::: Data shown :::
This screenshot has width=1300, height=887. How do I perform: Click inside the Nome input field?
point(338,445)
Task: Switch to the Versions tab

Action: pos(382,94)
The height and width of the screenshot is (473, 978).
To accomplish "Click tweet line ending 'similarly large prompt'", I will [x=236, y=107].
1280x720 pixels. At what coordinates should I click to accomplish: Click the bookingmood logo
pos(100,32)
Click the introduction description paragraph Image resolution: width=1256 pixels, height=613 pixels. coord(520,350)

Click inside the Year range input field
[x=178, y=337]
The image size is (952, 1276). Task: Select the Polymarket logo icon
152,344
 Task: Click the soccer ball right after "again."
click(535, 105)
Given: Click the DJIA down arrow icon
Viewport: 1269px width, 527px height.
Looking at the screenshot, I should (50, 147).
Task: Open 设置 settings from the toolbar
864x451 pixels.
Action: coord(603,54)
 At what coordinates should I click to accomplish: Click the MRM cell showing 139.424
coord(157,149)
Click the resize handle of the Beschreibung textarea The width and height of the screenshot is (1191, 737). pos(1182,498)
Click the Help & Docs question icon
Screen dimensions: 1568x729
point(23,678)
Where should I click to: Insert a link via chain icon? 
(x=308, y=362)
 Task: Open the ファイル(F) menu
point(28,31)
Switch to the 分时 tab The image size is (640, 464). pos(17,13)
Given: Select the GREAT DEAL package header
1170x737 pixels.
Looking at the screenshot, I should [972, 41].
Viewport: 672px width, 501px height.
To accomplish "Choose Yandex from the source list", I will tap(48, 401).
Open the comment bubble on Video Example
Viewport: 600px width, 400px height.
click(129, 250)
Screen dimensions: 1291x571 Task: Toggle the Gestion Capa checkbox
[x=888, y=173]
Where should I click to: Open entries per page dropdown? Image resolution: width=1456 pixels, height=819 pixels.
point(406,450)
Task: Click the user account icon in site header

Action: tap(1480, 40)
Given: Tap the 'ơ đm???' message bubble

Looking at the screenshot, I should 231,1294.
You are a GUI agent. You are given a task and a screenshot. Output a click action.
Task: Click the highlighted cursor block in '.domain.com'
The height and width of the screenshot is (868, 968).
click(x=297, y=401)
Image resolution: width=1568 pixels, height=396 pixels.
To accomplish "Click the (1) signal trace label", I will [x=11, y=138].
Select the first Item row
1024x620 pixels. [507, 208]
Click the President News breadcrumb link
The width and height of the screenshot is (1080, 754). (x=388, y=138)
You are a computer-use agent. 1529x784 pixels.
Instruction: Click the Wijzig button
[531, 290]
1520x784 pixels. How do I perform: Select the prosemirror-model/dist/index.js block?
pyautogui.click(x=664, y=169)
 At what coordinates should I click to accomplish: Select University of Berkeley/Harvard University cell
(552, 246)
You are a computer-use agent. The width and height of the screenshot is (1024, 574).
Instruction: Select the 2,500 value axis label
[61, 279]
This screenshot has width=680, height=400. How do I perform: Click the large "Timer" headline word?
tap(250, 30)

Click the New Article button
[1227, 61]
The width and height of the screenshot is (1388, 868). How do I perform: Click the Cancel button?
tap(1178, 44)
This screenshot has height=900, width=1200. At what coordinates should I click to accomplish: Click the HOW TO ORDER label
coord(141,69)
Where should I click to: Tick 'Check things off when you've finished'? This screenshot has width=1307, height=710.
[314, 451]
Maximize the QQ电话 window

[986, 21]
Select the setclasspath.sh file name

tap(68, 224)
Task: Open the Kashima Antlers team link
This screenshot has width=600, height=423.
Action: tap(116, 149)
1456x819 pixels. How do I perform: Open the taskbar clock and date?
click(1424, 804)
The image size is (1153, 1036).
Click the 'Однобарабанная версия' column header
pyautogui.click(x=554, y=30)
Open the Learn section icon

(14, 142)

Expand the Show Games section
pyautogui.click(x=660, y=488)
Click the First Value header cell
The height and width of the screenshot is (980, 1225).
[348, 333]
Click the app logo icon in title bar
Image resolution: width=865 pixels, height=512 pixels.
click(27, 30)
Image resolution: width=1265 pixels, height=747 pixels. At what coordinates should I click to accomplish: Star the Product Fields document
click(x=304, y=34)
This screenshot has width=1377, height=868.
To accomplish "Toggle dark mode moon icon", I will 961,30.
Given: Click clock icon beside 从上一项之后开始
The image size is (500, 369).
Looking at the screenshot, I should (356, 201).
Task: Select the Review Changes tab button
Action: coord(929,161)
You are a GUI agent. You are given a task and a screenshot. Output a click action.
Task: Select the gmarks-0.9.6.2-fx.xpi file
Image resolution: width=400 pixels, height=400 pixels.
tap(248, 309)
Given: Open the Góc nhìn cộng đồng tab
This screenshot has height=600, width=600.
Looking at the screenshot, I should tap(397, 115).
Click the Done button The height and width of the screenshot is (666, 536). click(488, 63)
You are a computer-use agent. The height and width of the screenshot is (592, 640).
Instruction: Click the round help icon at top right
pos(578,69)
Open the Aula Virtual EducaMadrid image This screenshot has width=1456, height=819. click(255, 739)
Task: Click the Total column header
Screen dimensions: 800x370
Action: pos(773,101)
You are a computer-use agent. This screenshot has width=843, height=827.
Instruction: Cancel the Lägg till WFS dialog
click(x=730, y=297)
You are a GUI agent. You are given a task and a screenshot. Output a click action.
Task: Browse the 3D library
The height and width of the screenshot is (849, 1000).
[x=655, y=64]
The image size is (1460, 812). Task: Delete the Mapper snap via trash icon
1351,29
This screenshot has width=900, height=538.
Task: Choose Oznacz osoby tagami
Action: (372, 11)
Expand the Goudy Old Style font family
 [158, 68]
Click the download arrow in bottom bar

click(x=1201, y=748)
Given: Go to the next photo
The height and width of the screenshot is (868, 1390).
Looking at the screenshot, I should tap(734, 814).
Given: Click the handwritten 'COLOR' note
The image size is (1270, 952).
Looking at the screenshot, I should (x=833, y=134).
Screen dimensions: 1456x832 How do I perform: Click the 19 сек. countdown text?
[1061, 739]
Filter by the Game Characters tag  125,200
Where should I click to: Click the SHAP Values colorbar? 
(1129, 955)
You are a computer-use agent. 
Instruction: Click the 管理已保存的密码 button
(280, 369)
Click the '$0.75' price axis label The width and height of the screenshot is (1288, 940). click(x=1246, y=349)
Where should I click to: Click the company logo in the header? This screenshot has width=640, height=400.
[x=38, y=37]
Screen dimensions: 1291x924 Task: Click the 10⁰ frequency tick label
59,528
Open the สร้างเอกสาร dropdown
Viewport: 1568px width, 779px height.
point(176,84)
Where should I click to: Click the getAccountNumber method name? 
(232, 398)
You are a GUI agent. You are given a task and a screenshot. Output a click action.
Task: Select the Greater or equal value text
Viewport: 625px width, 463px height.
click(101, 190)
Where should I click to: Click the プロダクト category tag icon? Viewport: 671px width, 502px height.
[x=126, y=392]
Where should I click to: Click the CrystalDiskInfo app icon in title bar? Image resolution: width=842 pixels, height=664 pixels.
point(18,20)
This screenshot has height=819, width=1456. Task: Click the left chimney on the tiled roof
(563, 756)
:::
Exercise task:
Can you copy out every one of the entries above word for word, with nothing changed?

Full solution:
This screenshot has width=1300, height=887. How do I perform: Click inside the Nome input field?
point(338,445)
Task: Switch to the Versions tab

Action: pos(382,94)
The height and width of the screenshot is (473, 978).
To accomplish "Click tweet line ending 'similarly large prompt'", I will [x=236, y=107].
1280x720 pixels. At what coordinates should I click to accomplish: Click the bookingmood logo
pos(100,32)
Click the introduction description paragraph Image resolution: width=1256 pixels, height=613 pixels. coord(520,350)

Click inside the Year range input field
[x=178, y=337]
The image size is (952, 1276). Task: Select the Polymarket logo icon
152,344
 Task: Click the soccer ball right after "again."
click(535, 105)
Given: Click the DJIA down arrow icon
Viewport: 1269px width, 527px height.
Looking at the screenshot, I should (50, 147).
Task: Open 设置 settings from the toolbar
864x451 pixels.
Action: coord(603,54)
 At what coordinates should I click to accomplish: Click the MRM cell showing 139.424
coord(157,149)
Click the resize handle of the Beschreibung textarea The width and height of the screenshot is (1191, 737). pos(1182,498)
Click the Help & Docs question icon
Screen dimensions: 1568x729
point(23,678)
Where should I click to: Insert a link via chain icon? 
(x=308, y=362)
 Task: Open the ファイル(F) menu
point(28,31)
Switch to the 分时 tab The image size is (640, 464). pos(17,13)
Given: Select the GREAT DEAL package header
1170x737 pixels.
Looking at the screenshot, I should [972, 41].
Viewport: 672px width, 501px height.
To accomplish "Choose Yandex from the source list", I will tap(48, 401).
Open the comment bubble on Video Example
Viewport: 600px width, 400px height.
click(129, 250)
Screen dimensions: 1291x571 Task: Toggle the Gestion Capa checkbox
[x=888, y=173]
Where should I click to: Open entries per page dropdown? Image resolution: width=1456 pixels, height=819 pixels.
point(406,450)
Task: Click the user account icon in site header

Action: tap(1480, 40)
Given: Tap the 'ơ đm???' message bubble

Looking at the screenshot, I should 231,1294.
You are a GUI agent. You are given a task and a screenshot. Output a click action.
Task: Click the highlighted cursor block in '.domain.com'
The height and width of the screenshot is (868, 968).
click(x=297, y=401)
Image resolution: width=1568 pixels, height=396 pixels.
To accomplish "Click the (1) signal trace label", I will [x=11, y=138].
Select the first Item row
1024x620 pixels. [507, 208]
Click the President News breadcrumb link
The width and height of the screenshot is (1080, 754). (x=388, y=138)
You are a computer-use agent. 1529x784 pixels.
Instruction: Click the Wijzig button
[531, 290]
1520x784 pixels. How do I perform: Select the prosemirror-model/dist/index.js block?
pyautogui.click(x=664, y=169)
 At what coordinates should I click to accomplish: Select University of Berkeley/Harvard University cell
(552, 246)
You are a computer-use agent. The width and height of the screenshot is (1024, 574).
Instruction: Select the 2,500 value axis label
[61, 279]
This screenshot has width=680, height=400. How do I perform: Click the large "Timer" headline word?
tap(250, 30)

Click the New Article button
[1227, 61]
The width and height of the screenshot is (1388, 868). How do I perform: Click the Cancel button?
tap(1178, 44)
This screenshot has height=900, width=1200. At what coordinates should I click to accomplish: Click the HOW TO ORDER label
coord(141,69)
Where should I click to: Tick 'Check things off when you've finished'? This screenshot has width=1307, height=710.
[314, 451]
Maximize the QQ电话 window

[986, 21]
Select the setclasspath.sh file name

tap(68, 224)
Task: Open the Kashima Antlers team link
This screenshot has width=600, height=423.
Action: tap(116, 149)
1456x819 pixels. How do I perform: Open the taskbar clock and date?
click(1424, 804)
The image size is (1153, 1036).
Click the 'Однобарабанная версия' column header
pyautogui.click(x=554, y=30)
Open the Learn section icon

(14, 142)

Expand the Show Games section
pyautogui.click(x=660, y=488)
Click the First Value header cell
The height and width of the screenshot is (980, 1225).
[348, 333]
Click the app logo icon in title bar
Image resolution: width=865 pixels, height=512 pixels.
click(27, 30)
Image resolution: width=1265 pixels, height=747 pixels. At what coordinates should I click to accomplish: Star the Product Fields document
click(x=304, y=34)
This screenshot has width=1377, height=868.
To accomplish "Toggle dark mode moon icon", I will 961,30.
Given: Click clock icon beside 从上一项之后开始
The image size is (500, 369).
Looking at the screenshot, I should (356, 201).
Task: Select the Review Changes tab button
Action: coord(929,161)
You are a GUI agent. You are given a task and a screenshot. Output a click action.
Task: Select the gmarks-0.9.6.2-fx.xpi file
Image resolution: width=400 pixels, height=400 pixels.
tap(248, 309)
Given: Open the Góc nhìn cộng đồng tab
This screenshot has height=600, width=600.
Looking at the screenshot, I should tap(397, 115).
Click the Done button The height and width of the screenshot is (666, 536). click(488, 63)
You are a computer-use agent. The height and width of the screenshot is (592, 640).
Instruction: Click the round help icon at top right
pos(578,69)
Open the Aula Virtual EducaMadrid image This screenshot has width=1456, height=819. click(255, 739)
Task: Click the Total column header
Screen dimensions: 800x370
Action: pos(773,101)
You are a computer-use agent. This screenshot has width=843, height=827.
Instruction: Cancel the Lägg till WFS dialog
click(x=730, y=297)
You are a GUI agent. You are given a task and a screenshot. Output a click action.
Task: Browse the 3D library
The height and width of the screenshot is (849, 1000).
[x=655, y=64]
The image size is (1460, 812). Task: Delete the Mapper snap via trash icon
1351,29
This screenshot has width=900, height=538.
Task: Choose Oznacz osoby tagami
Action: (372, 11)
Expand the Goudy Old Style font family
 [158, 68]
Click the download arrow in bottom bar

click(x=1201, y=748)
Given: Go to the next photo
The height and width of the screenshot is (868, 1390).
Looking at the screenshot, I should tap(734, 814).
Given: Click the handwritten 'COLOR' note
The image size is (1270, 952).
Looking at the screenshot, I should (x=833, y=134).
Screen dimensions: 1456x832 How do I perform: Click the 19 сек. countdown text?
[1061, 739]
Filter by the Game Characters tag  125,200
Where should I click to: Click the SHAP Values colorbar? 
(1129, 955)
You are a computer-use agent. 
Instruction: Click the 管理已保存的密码 button
(280, 369)
Click the '$0.75' price axis label The width and height of the screenshot is (1288, 940). click(x=1246, y=349)
Where should I click to: Click the company logo in the header? This screenshot has width=640, height=400.
[x=38, y=37]
Screen dimensions: 1291x924 Task: Click the 10⁰ frequency tick label
59,528
Open the สร้างเอกสาร dropdown
Viewport: 1568px width, 779px height.
point(176,84)
Where should I click to: Click the getAccountNumber method name? 
(232, 398)
You are a GUI agent. You are given a task and a screenshot. Output a click action.
Task: Select the Greater or equal value text
Viewport: 625px width, 463px height.
click(101, 190)
Where should I click to: Click the プロダクト category tag icon? Viewport: 671px width, 502px height.
[x=126, y=392]
Where should I click to: Click the CrystalDiskInfo app icon in title bar? Image resolution: width=842 pixels, height=664 pixels.
point(18,20)
This screenshot has height=819, width=1456. Task: Click the left chimney on the tiled roof
(563, 756)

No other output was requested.